Directions:
Could you return, word for word, the lines of the records below starting with the line containing "Toggle the left navigation hamburger menu" and going on through the line containing "pyautogui.click(x=20, y=45)"?

Input records:
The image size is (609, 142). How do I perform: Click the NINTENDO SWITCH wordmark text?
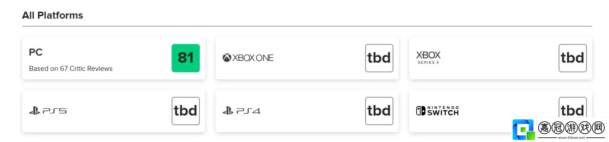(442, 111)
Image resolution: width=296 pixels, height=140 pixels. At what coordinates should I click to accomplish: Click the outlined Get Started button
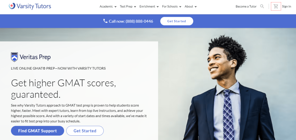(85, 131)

...

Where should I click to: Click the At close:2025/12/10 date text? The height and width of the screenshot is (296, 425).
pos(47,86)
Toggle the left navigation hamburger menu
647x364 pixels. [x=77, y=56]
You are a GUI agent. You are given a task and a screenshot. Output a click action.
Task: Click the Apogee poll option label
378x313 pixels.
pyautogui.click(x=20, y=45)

Result of the task:
Toggle the left navigation hamburger menu
647x364 pixels. [x=77, y=56]
You are a GUI agent. You are given a task and a screenshot. Output a click action.
Task: Click the Apogee poll option label
378x313 pixels.
pyautogui.click(x=20, y=45)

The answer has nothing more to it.